▸ **Action item**:
Every record, from first to last, should be retyped word for word.

▸ **Data provided**:
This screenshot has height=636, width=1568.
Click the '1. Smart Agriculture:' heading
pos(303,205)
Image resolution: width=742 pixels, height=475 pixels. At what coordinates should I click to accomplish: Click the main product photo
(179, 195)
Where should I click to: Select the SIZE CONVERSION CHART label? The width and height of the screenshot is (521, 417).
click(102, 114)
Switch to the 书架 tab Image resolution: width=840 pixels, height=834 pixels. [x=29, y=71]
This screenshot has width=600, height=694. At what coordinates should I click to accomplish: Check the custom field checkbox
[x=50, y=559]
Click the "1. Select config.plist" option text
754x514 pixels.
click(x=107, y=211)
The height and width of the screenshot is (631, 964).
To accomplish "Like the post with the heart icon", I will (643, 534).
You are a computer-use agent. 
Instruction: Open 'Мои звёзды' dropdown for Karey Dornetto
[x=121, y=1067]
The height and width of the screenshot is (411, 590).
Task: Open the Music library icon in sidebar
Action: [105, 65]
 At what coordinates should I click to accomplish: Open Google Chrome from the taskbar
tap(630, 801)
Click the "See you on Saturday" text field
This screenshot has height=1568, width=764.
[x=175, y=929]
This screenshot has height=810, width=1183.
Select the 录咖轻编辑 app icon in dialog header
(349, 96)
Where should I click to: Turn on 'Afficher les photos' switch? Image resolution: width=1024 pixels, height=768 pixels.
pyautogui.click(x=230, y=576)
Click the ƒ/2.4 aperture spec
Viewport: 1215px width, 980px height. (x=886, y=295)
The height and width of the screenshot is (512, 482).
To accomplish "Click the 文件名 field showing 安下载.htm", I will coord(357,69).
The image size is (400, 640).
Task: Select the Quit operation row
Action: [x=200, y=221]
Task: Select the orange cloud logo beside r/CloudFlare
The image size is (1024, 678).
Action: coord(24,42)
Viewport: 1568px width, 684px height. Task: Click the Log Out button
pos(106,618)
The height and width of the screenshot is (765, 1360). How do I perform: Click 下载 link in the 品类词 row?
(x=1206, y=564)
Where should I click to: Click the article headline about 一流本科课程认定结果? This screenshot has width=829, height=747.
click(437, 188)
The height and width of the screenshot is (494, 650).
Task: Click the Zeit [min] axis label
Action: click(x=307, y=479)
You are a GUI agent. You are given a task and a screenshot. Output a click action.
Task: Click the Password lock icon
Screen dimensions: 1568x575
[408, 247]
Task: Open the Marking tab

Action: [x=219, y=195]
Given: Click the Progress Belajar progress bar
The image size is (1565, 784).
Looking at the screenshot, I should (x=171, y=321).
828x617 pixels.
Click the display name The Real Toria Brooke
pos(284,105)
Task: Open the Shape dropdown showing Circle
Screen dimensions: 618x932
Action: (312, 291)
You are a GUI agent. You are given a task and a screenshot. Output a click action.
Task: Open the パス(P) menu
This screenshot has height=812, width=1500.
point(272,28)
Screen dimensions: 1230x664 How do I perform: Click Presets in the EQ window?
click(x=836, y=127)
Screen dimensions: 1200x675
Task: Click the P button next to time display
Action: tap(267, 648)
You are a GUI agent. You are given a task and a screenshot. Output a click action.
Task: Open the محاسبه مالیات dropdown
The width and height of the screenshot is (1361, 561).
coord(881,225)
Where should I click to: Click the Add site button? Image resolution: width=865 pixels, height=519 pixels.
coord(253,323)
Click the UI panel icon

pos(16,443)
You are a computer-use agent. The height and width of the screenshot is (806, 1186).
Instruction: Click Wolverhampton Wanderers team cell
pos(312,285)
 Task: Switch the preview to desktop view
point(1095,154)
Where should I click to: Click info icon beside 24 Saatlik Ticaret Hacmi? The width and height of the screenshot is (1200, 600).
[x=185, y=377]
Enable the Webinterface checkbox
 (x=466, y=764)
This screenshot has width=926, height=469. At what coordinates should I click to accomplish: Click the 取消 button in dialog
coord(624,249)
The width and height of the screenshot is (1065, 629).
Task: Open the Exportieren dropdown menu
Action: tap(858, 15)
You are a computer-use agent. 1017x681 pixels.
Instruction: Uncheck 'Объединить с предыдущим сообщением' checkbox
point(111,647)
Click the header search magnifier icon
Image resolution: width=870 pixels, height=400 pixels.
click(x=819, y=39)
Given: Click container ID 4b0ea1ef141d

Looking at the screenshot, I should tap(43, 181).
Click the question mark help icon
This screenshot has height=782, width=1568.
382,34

▸ **Task result**:
This screenshot has height=636, width=1568.
Click the '1. Smart Agriculture:' heading
pos(303,205)
Image resolution: width=742 pixels, height=475 pixels. At what coordinates should I click to accomplish: Click the main product photo
(179, 195)
Where should I click to: Select the SIZE CONVERSION CHART label? The width and height of the screenshot is (521, 417).
click(102, 114)
Switch to the 书架 tab Image resolution: width=840 pixels, height=834 pixels. [x=29, y=71]
This screenshot has width=600, height=694. At what coordinates should I click to accomplish: Check the custom field checkbox
[x=50, y=559]
Click the "1. Select config.plist" option text
754x514 pixels.
click(x=107, y=211)
The height and width of the screenshot is (631, 964).
To accomplish "Like the post with the heart icon", I will (643, 534).
You are a computer-use agent. 
Instruction: Open 'Мои звёзды' dropdown for Karey Dornetto
[x=121, y=1067]
The height and width of the screenshot is (411, 590).
Task: Open the Music library icon in sidebar
Action: [105, 65]
 At what coordinates should I click to accomplish: Open Google Chrome from the taskbar
tap(630, 801)
Click the "See you on Saturday" text field
This screenshot has height=1568, width=764.
[x=175, y=929]
This screenshot has height=810, width=1183.
Select the 录咖轻编辑 app icon in dialog header
(349, 96)
Where should I click to: Turn on 'Afficher les photos' switch? Image resolution: width=1024 pixels, height=768 pixels.
pyautogui.click(x=230, y=576)
Click the ƒ/2.4 aperture spec
Viewport: 1215px width, 980px height. (x=886, y=295)
The height and width of the screenshot is (512, 482).
To accomplish "Click the 文件名 field showing 安下载.htm", I will coord(357,69).
The image size is (400, 640).
Task: Select the Quit operation row
Action: [x=200, y=221]
Task: Select the orange cloud logo beside r/CloudFlare
The image size is (1024, 678).
Action: coord(24,42)
Viewport: 1568px width, 684px height. Task: Click the Log Out button
pos(106,618)
The height and width of the screenshot is (765, 1360). How do I perform: Click 下载 link in the 品类词 row?
(x=1206, y=564)
Where should I click to: Click the article headline about 一流本科课程认定结果? This screenshot has width=829, height=747.
click(437, 188)
The height and width of the screenshot is (494, 650).
Task: Click the Zeit [min] axis label
Action: click(x=307, y=479)
You are a GUI agent. You are given a task and a screenshot. Output a click action.
Task: Click the Password lock icon
Screen dimensions: 1568x575
[408, 247]
Task: Open the Marking tab

Action: [x=219, y=195]
Given: Click the Progress Belajar progress bar
The image size is (1565, 784).
Looking at the screenshot, I should (x=171, y=321).
828x617 pixels.
Click the display name The Real Toria Brooke
pos(284,105)
Task: Open the Shape dropdown showing Circle
Screen dimensions: 618x932
Action: (312, 291)
You are a GUI agent. You are given a task and a screenshot. Output a click action.
Task: Open the パス(P) menu
This screenshot has height=812, width=1500.
point(272,28)
Screen dimensions: 1230x664 How do I perform: Click Presets in the EQ window?
click(x=836, y=127)
Screen dimensions: 1200x675
Task: Click the P button next to time display
Action: tap(267, 648)
You are a GUI agent. You are given a task and a screenshot. Output a click action.
Task: Open the محاسبه مالیات dropdown
The width and height of the screenshot is (1361, 561).
coord(881,225)
Where should I click to: Click the Add site button? Image resolution: width=865 pixels, height=519 pixels.
coord(253,323)
Click the UI panel icon

pos(16,443)
You are a computer-use agent. The height and width of the screenshot is (806, 1186).
Instruction: Click Wolverhampton Wanderers team cell
pos(312,285)
 Task: Switch the preview to desktop view
point(1095,154)
Where should I click to: Click info icon beside 24 Saatlik Ticaret Hacmi? The width and height of the screenshot is (1200, 600).
[x=185, y=377]
Enable the Webinterface checkbox
 (x=466, y=764)
This screenshot has width=926, height=469. At what coordinates should I click to accomplish: Click the 取消 button in dialog
coord(624,249)
The width and height of the screenshot is (1065, 629).
Task: Open the Exportieren dropdown menu
Action: tap(858, 15)
You are a computer-use agent. 1017x681 pixels.
Instruction: Uncheck 'Объединить с предыдущим сообщением' checkbox
point(111,647)
Click the header search magnifier icon
Image resolution: width=870 pixels, height=400 pixels.
click(x=819, y=39)
Given: Click container ID 4b0ea1ef141d

Looking at the screenshot, I should tap(43, 181).
Click the question mark help icon
This screenshot has height=782, width=1568.
382,34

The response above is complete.